Jack Owen Spillman III (born August 30, 1969)  is an American serial killer from Spokane, Washington. He is known as the Werewolf Butcher.

Crimes
Spillman was convicted of the April 1995 murders of Rita Huffman, 48, and her daughter Mandy, 15, and the 1994 murder of Penny Davis, 9.

Huffman and her daughter were both found in their East Wenatchee, Washington, home, sexually mutilated and posed in provocative positions. Spillman's black pickup truck matched the description of a vehicle seen in a parking lot near the victims' home on the night of the murder. Also, Spillman's pickup was stopped by an East Wenatchee police officer in the parking lot of a VFW hall nearby that evening, and subsequently, a 12-inch knife covered in blood was recovered there. It appeared to match a knife set in the victims' house. Before his arrest, Spillman was kept under surveillance for a week while laboratory tests were performed. 

Under threat of the death penalty, Spillman later would admit to killing Davis, of Tonasket, Washington. Six months after her September 1994 disappearance, her body had been found in a shallow grave some twelve miles from her home. She also had been posed in a provocative position. 
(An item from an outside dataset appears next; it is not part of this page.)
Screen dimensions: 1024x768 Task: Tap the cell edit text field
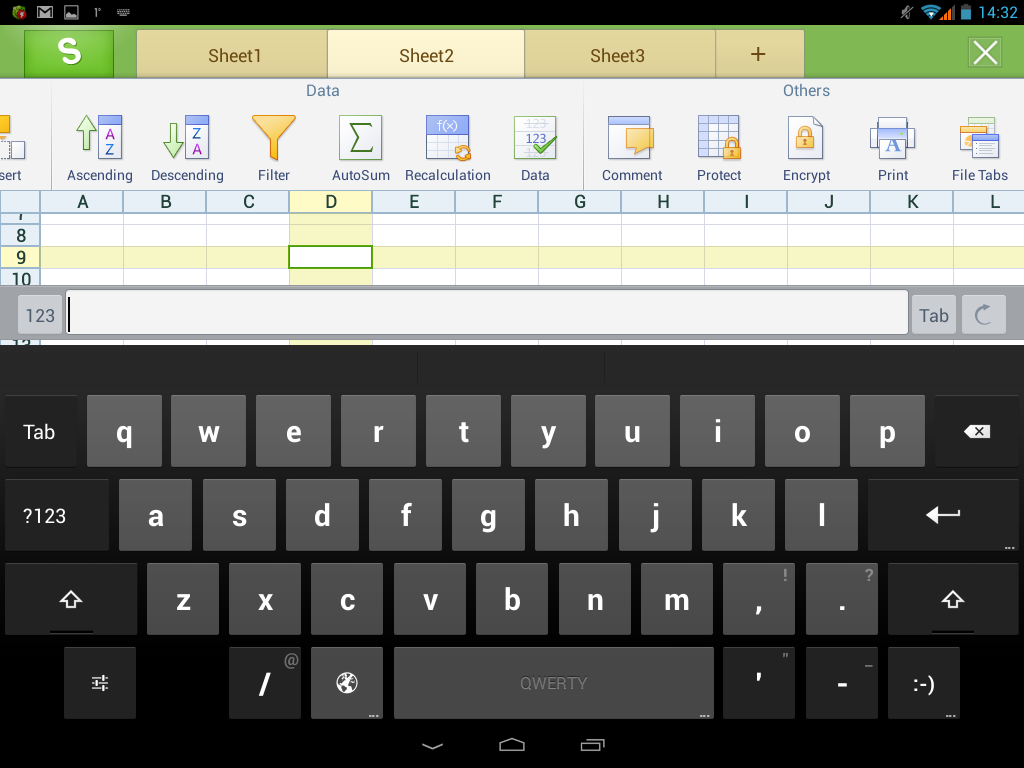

To avoid a possible death sentence, Spillman pleaded guilty to three counts of first degree murder, and was sentenced to life in prison in 1996. He is serving his sentence at Washington State Penitentiary.

Prior criminal history
According to court documents, "Spillman would declare to [cellmate Mark] Miller that he wanted to be the world’s greatest serial killer". At the time that he pleaded guilty to the three murders, reports stated that Spillman was facing additional charges of first-degree rape, robbery, and burglary. He and a friend were arrested for rape in 1993, but those charges were eventually dropped.

In Media 
The case was covered by two Investigation Discovery tv shows:

 In 2015 Most Evil analyzed his crimes in an episode titled Predators. He was ranked at level 22, the highest rank on the scale.
 In 2020 Spillman's two sisters (April Steele and May Sullivan) told their experience about "Roy" in an episode of Evil Lives Here.

See also 
 List of serial killers in the United States

References

External links
 A couple of pages of this article deal with Spillman; it is a more overall look at the werewolf issue in crime.

1969 births
20th-century American criminals
American male criminals
American murderers of children
American people convicted of murder
American prisoners sentenced to life imprisonment
American rapists
American serial killers
Criminals from Washington (state)
Living people
Male serial killers
People convicted of murder by Washington (state)
People from Spokane, Washington
Prisoners sentenced to life imprisonment by Washington (state)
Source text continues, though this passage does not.